Gene Test Helps Heart Transplant Recipients
May 28th, 2010 | No Comments | Source: NEJM, Wall Street JournalRejection of the donor organ is a frequent and sometimes life-threatening complication of heart transplantation. It is best handled if caught early, and since early rejection is typically asymptomatic, physicians had heretofore been required to perform regular biopsies to screen for rejection of the transplanted heart.
The biopsy is expensive and not without risk however, so scientists have long searched for a non-invasive alternative to diagnose rejection.
That search may have yielded results. In a presentation at last month’s meeting of the International Society for Heart & Lung Transplantation, Michael Pham and colleagues from Stanford University showed that a genetic test reduced the need for biopsies in selected patients.

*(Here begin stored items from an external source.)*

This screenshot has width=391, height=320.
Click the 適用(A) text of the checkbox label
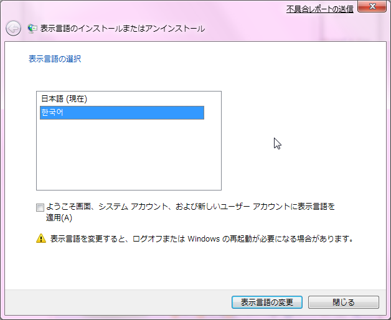[59, 218]
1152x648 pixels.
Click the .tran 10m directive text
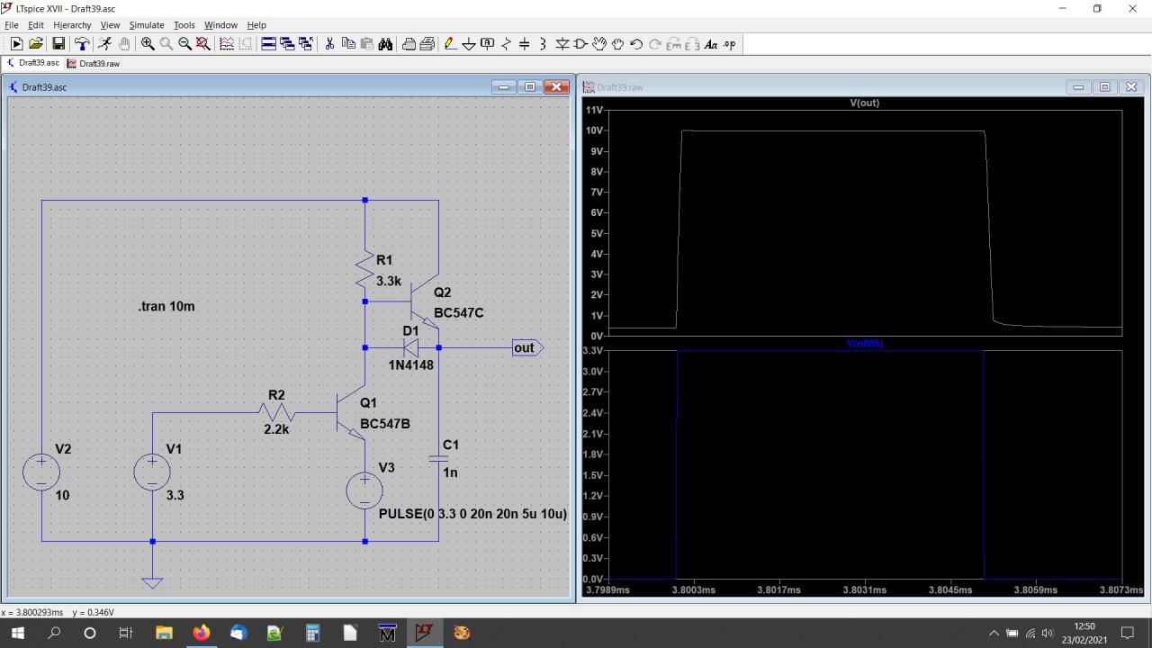(167, 306)
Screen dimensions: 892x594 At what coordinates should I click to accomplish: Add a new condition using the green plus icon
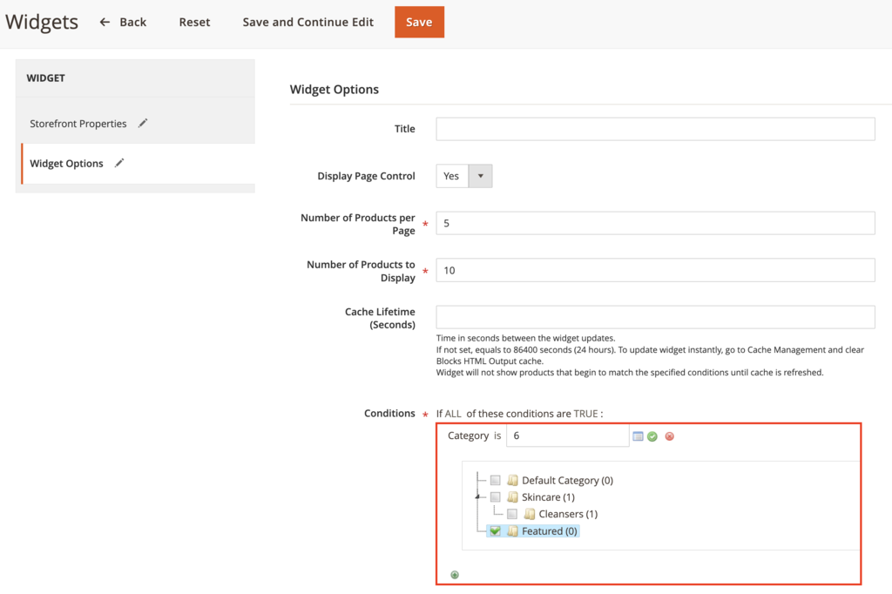pos(454,574)
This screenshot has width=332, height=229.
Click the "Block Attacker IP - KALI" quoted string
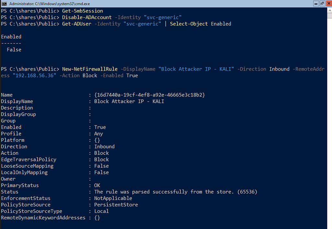(196, 69)
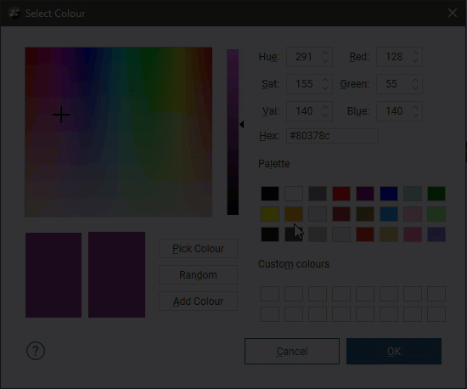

The gene test is known as Allomap. It is marketed by XDx and has been used on 7,000 transplant recipients so far. It costs about $3,000, or 25-40% less than the biopsy.
The study by Pham’s team included 602 transplant recipients. It showed that Allomap was as effective as routine biopsies in preventing serious episodes of transplant rejection like heart failure, the need for a re-transplant or death.
The study was limited to patients who were at low risk for rejection and had undergone the procedure at least 6 months prior to enrollment. Nineteen months after randomization, 14.5% of patients that were followed with the genetic test and 15.3% of those followed with routine biopsies suffered a major complication.
“You’re not going to harm patients by reducing the number of biopsies,” Pham told the Wall Street Journal.
Pham noted that his team’s findings could not be extrapolated to patients that had received a transplant within the last 6 months or to those at high risk for rejection.
The study appears in the New England Journal of Medicine.